We rejoice in that which binds us to one another, to the world of nature, to the cosmic mysteries.

Behold the beauty of the necklace, no bead like any other
Yet each part of the pattern.
And behold the anonymous string no longer without name -
We call it faith;
We call it hope;
We call it love.

Kenneth Boulding puts it in unsurpassed poetry.

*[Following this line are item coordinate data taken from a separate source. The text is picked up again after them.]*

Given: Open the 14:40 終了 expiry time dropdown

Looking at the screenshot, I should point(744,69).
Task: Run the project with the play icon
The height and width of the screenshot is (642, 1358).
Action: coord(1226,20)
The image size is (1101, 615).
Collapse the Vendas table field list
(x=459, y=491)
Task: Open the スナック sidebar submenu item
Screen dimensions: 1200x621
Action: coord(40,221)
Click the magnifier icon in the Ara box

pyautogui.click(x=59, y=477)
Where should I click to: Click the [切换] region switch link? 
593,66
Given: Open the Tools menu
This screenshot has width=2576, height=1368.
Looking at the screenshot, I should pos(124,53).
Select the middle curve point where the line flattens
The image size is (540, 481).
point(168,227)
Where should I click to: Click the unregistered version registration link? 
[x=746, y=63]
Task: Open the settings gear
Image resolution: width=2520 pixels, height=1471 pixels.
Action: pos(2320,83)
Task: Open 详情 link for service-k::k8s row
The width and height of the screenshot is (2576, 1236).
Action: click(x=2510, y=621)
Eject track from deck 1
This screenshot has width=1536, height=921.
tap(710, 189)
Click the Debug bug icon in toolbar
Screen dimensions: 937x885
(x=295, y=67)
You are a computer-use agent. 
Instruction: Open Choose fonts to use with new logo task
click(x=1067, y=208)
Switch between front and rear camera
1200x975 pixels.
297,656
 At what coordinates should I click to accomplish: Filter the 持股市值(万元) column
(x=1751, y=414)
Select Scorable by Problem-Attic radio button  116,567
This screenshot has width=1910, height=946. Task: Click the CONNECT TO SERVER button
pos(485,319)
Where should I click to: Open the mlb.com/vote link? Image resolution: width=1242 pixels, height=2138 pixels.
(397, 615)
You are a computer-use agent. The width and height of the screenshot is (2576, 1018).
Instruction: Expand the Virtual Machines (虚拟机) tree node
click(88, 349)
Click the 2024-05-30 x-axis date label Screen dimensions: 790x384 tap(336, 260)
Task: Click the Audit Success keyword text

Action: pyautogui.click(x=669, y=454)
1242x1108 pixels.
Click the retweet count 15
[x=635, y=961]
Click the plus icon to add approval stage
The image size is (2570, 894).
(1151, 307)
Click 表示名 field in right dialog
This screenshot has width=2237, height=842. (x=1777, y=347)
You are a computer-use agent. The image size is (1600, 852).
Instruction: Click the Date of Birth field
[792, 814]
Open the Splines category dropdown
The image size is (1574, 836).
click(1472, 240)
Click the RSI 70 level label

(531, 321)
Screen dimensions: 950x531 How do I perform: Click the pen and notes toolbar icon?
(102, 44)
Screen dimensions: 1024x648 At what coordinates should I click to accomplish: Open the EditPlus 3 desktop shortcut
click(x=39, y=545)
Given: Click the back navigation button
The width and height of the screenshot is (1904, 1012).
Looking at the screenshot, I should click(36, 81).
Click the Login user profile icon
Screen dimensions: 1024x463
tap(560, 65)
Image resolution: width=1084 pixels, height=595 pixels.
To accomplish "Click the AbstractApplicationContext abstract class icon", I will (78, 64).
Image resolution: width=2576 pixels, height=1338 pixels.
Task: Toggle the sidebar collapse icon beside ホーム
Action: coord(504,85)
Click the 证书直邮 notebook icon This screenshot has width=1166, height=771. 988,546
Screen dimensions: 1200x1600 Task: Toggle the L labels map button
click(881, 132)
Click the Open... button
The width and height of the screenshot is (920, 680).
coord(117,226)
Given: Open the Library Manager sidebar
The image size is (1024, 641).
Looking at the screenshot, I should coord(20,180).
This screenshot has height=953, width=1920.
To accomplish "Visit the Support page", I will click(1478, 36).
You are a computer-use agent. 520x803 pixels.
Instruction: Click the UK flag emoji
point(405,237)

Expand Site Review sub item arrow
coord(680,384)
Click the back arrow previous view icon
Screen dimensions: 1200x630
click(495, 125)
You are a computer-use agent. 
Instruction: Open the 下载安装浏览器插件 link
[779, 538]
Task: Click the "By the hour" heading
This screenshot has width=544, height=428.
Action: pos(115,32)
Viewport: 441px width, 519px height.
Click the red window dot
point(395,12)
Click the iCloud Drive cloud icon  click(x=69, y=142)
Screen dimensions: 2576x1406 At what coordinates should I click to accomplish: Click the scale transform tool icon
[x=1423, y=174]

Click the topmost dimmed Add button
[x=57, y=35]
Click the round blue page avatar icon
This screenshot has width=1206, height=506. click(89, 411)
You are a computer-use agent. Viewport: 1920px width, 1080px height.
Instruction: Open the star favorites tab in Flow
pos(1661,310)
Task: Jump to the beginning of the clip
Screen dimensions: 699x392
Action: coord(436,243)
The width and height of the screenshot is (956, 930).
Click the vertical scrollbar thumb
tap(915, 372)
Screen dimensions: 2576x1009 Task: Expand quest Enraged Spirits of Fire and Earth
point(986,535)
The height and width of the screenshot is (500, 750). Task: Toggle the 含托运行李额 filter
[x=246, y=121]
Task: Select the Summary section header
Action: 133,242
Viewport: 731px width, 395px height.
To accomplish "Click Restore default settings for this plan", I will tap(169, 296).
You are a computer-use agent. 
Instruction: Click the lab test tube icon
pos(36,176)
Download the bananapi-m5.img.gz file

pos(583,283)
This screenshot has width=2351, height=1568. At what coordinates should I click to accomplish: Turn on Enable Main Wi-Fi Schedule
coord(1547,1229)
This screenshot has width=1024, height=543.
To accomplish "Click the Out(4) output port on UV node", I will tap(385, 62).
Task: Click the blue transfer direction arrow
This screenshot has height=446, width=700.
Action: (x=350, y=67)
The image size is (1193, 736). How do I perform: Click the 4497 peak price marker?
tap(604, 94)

"Can I, imprisoned, body-bound, touch
The starry robe of God, and from my soul,
My tiny Part, reach forth to his great Whole,
And spread my Little to the infinite Much,
When Truth forever slips from out my clutch,
And what I take indeed, I do but dole
In cupfuls from a rimless ocean-bowl
That holds a million million such?
And yet, some Thing that moves among the stars,
And holds the cosmos in a web of law,
Moves too in me: a hunger, a quick thaw
Of soul that liquefies the ancient bars,
As I, a member of creation, sing
The burning oneness binding everything."

Richard Gilbert
November 26, 2000

  1. Mell Lazarus, "Miss Peach" cartoon, unknown date.(3/16).
  2. Copyright (c) 1994-2000 Encyclopedia Britannica, Inc.
  3. Robert Lawlor, 22.
  4. Alfred North Whitehead, Religion in the Making, p. 152.
  5. Louis Simpson, "A God in Darkness," in The Best Spiritual Writing 1999, edited by Philip Zaleski, San Francisco: HarperSanFrancisco, 1999), pp. 249-251.
  6. Turner 80. RWE
  7. "I Am a Part of The Great Living System," Deane Starr, Church of the Larger Fellowship Newsletter, December 1986, p. 3.
  8. With Purpose and Principle: Essays About the Seven Principles of Unitarian Universalism, edited by Edward A. Frost, Boston: Skinner House Books, 1998, p. 100.